В январе, оставив культбазу, я выехал на собаках в бухту Провидения, чтобы дать летчикам консультацию о местных условиях. Быстро промчали собаки триста пятьдесят километров.
Долго я искал летчиков. Их дом был завален снегом. Наконец я провалился в какую-то яму. Оказалось, это были сени дома. Здесь были летчики Маврикий Трофимович Слепнев и Виктор Львович Галышев.
Стояла пора длинной чукотской ночи. Полярные пурги похоронили под толстым снежным покровом самолеты, выгруженные с ледореза.
В этих широтах солнце только что начинало пробуждаться после своей спячки. Но что это за солнце! Едва выглянув и как будто испугавшись пурги и снежных буранов, оно немедленно скрывалось. И снова ночь! Лететь нельзя.
Походная рация летного звена ежедневно принимала радиограммы из Москвы. В них каждый раз предлагалось ускорить, по возможности, вылет самолетов на поиски американцев.
Когда солнце стало чуть-чуть смелее, летчики решили лететь. Они вылезли из своего «погреба». Начались раскопки в том месте, где были укреплены самолеты. Раскопки продолжались сутки. Механики заправили машины, и самолеты заурчали пропеллерами.

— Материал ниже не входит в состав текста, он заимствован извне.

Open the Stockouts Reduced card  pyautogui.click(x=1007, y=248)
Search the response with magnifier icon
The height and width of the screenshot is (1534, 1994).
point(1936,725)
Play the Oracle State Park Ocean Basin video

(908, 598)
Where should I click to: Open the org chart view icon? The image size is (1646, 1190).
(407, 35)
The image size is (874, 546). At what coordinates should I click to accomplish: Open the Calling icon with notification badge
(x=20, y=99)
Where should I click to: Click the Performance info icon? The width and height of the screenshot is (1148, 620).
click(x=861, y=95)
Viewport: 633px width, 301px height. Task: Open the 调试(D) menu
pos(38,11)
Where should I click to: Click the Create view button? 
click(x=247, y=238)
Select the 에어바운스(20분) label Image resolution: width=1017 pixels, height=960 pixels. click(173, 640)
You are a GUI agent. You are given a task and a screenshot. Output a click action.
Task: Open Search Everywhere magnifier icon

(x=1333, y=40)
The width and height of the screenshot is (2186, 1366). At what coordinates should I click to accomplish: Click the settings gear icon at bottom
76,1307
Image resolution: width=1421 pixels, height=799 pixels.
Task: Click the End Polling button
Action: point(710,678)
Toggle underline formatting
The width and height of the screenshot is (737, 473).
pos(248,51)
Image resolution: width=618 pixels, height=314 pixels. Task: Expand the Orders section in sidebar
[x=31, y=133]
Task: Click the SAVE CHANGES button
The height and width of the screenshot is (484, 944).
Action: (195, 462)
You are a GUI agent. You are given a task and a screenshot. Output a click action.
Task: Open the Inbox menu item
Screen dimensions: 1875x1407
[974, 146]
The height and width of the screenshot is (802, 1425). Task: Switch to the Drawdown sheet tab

Девятого января мы вылетели на Север. Самолеты взяли курс на культбазу, с тем чтобы на следующий день вылететь дальше, в бассейн реки Ангуэмы.
День короткий. В сумраке производить посадку на культбазе было рискованно. Поэтому, как только солнце скрылось, летчик Слепнев покружил над маленьким чукотским селением в ста километрах от культбазы и пошел на посадку. Вслед за ним начал снижаться и второй самолет. Подпрыгивая на застругах, самолет побежал прямо к чукотской яранге. Самолеты здесь были впервые, и чукчи, переглянувшись, разбежались от своих яранг.
И как не испугаться? Железные птицы, даже не птицы, а летающие и прыгающие по снежным застругам животные с большими лапами очутились около самой яранги! В самолетах сидели какие-то особенные люди, в невиданных одеждах, с глазами (очками) сказочных зверей.
Испуг, однако, несколько смягчился, когда из кабины вылез я в привычной для них одежде. Они узнали меня. Не решаясь подойти близко, они кричали издали:
— Какомэй! Откуда ты взялся? Где твои собаки?
Постепенно чукчи стали осваиваться. Наиболее смелые подошли к самолету, щупали его и легонько постукивали по дюралюминиевой плоскости.
У руля остановились двое молодых чукчей. Они смотрели на него и говорили между собой.
— Хвост утки такой, — говорил один, протягивая руку с растопыренными пальцами. — А у этого такой, — и ладонь его принимала вертикальное положение.
— Но как он летает? Ведь тяжелый такой и железный! И что это за люди таньги? Железо горит у них в лампочке, железо летает и возит людей с быстротой ветра!
— А вот смотри, — наверно, это сердце его? И теплое, пощупай!